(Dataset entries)
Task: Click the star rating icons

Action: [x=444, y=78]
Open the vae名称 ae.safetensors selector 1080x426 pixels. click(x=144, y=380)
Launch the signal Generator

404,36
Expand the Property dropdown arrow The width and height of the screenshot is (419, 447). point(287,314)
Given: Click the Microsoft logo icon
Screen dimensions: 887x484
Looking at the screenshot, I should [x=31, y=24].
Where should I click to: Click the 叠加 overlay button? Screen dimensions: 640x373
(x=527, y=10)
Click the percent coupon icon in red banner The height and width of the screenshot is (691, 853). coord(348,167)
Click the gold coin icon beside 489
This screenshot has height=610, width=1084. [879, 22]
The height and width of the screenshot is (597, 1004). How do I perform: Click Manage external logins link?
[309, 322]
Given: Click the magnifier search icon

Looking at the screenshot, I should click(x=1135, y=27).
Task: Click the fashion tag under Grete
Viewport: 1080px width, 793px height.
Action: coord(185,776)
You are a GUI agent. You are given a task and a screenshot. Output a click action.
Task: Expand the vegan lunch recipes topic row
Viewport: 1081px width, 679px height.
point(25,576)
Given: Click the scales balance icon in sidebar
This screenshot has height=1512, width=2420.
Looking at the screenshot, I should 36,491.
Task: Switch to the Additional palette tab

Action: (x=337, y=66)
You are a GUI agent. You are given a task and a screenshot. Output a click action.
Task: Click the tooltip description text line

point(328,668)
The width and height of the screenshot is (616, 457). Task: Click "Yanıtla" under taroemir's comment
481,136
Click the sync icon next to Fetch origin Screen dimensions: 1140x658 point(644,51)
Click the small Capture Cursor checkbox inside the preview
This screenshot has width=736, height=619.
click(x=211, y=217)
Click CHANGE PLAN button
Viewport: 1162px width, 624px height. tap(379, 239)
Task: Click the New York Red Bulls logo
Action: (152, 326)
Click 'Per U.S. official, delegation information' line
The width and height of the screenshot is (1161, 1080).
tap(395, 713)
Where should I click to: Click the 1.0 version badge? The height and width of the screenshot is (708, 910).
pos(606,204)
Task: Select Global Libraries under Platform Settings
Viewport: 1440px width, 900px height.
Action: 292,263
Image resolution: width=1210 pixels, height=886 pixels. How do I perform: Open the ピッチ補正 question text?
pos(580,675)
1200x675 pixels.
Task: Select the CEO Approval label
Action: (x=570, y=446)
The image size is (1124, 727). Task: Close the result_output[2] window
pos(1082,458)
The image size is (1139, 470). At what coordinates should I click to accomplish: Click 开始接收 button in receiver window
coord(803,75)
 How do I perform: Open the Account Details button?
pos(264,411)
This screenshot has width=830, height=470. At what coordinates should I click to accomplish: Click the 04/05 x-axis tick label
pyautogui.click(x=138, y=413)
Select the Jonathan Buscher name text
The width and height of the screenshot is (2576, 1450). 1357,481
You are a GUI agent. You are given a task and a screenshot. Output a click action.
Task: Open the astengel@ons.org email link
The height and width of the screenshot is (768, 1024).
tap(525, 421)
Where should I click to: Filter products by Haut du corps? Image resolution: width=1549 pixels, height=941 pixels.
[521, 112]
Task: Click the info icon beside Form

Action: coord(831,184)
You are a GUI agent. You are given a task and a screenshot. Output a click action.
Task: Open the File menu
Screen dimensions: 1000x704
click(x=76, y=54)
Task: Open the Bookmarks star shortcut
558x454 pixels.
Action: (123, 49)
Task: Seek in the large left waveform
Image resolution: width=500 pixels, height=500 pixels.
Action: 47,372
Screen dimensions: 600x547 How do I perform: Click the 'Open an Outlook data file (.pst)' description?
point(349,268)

#### [What you have to do]
Reproduce every line above containing "Expand".

#### [Finished exercise]
Expand the Property dropdown arrow The width and height of the screenshot is (419, 447). point(287,314)
Task: Expand the vegan lunch recipes topic row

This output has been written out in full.